Recorded information:
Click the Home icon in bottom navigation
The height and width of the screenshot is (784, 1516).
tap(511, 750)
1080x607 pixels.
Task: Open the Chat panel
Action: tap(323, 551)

What you will do: Reproduce the data above line by line, word for word, without changing anything.

Completed task:
Click the Home icon in bottom navigation
The height and width of the screenshot is (784, 1516).
tap(511, 750)
1080x607 pixels.
Task: Open the Chat panel
Action: tap(323, 551)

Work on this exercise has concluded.